Weakness in the Australian dollar continues, and the currency is down against most major peers including the US dollar and the euro. Today's RBA interest rate decision was yet another non-event. The bank kept interest rates at 1.5% while issuing a fairly neutral statement. Recent economic data from Australia has been disappointing, and suggest that GDP growth may be slowing in rate-of-change terms. Our medium-term outlook on the Australian dollar remains bearish, although the currency is looking oversold in the short-term and is due for a relief rally. 

AUD/USD is currently trading just below 0.7660. Looking at EUR/AUD, the pair is currently just below 1.510. The GBP/AUD exchange rate is currently above 1.7170.   

This is another pretty light week for the Australian dollar.
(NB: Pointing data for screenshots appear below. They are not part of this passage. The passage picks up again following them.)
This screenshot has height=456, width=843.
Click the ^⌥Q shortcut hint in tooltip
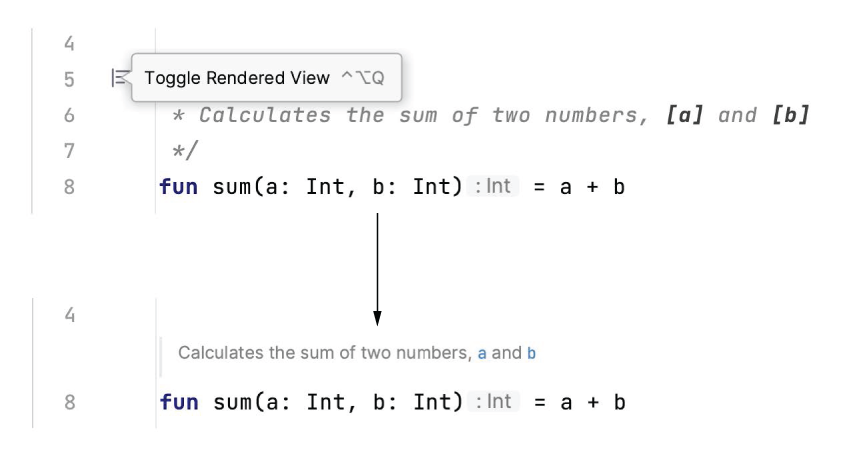pos(363,78)
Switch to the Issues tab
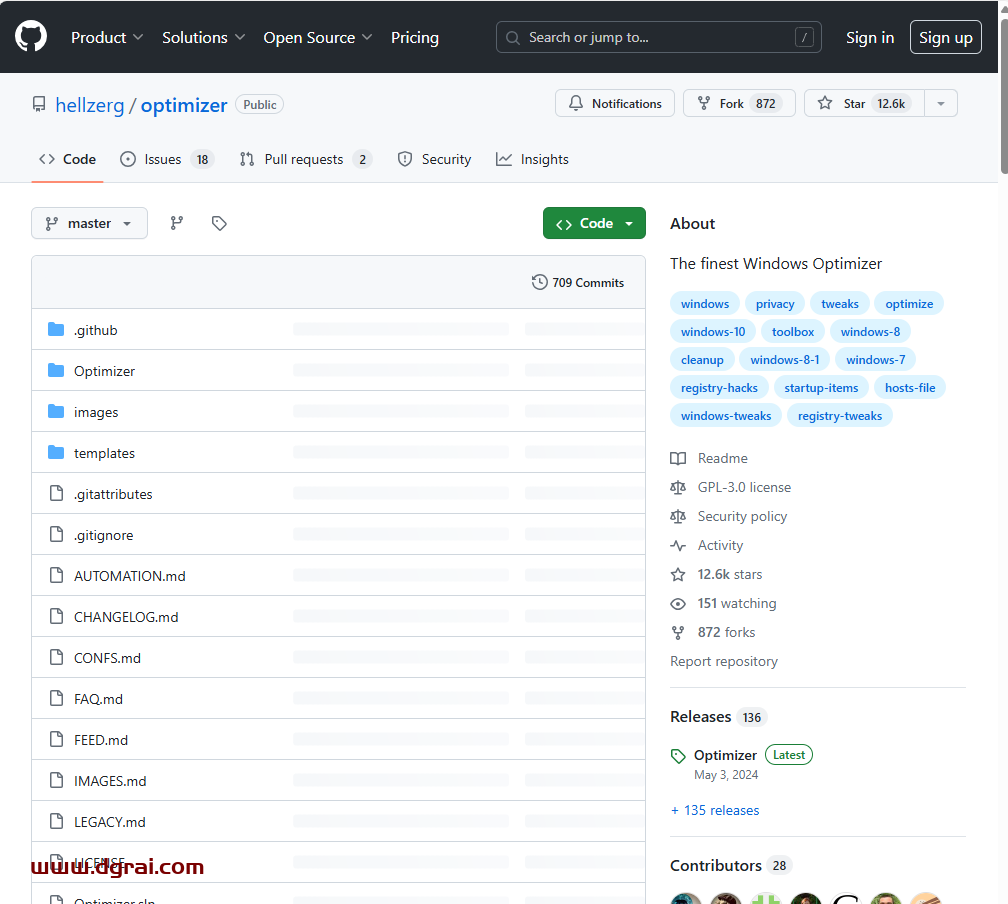Viewport: 1008px width, 904px height. 166,160
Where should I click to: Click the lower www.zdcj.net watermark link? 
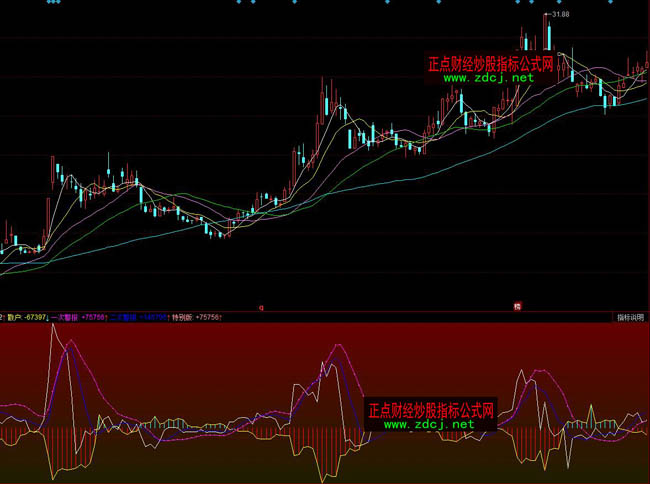(428, 424)
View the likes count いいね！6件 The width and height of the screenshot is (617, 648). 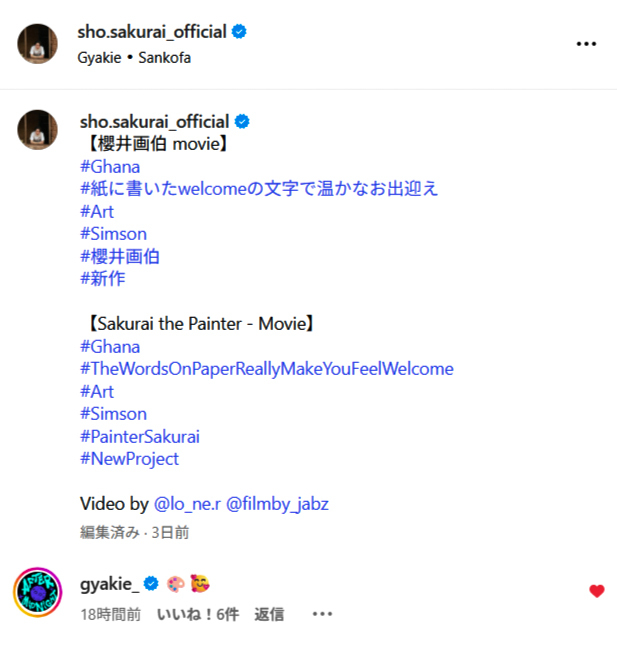198,615
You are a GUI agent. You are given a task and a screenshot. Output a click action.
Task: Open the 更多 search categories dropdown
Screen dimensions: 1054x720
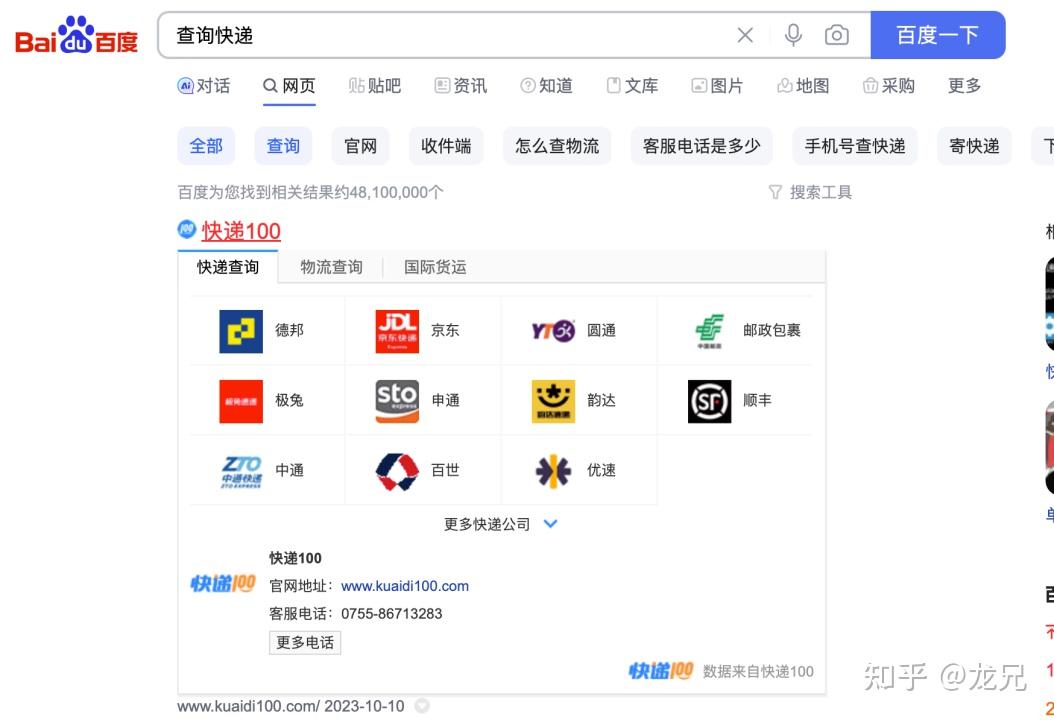962,86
On Monday, TD Securities year-over-year inflation came in at 2.6% (vs. 2.5% previously). The RBA maintained its cash target rate at 1.5%. On Wednesday, we’ll get the AiG Performance of the Construction Index. On Thursday, we’ll see Home Loans figures. Finally on Friday, we’ll get a statement from the RBA on monetary policy. Last week, retail sales figures widely missed expectations.


After weakening sharply in the latter half of October, we are downgrading the Australian dollar further to bearish. The currency is weak thanks to lower-than-expected inflation rates and falling Australian bond yields. Looking at a weekly chart, the Aussie has re-entered normal trading conditions having been overbought for most of September. Our analysis is based on various technical indicators.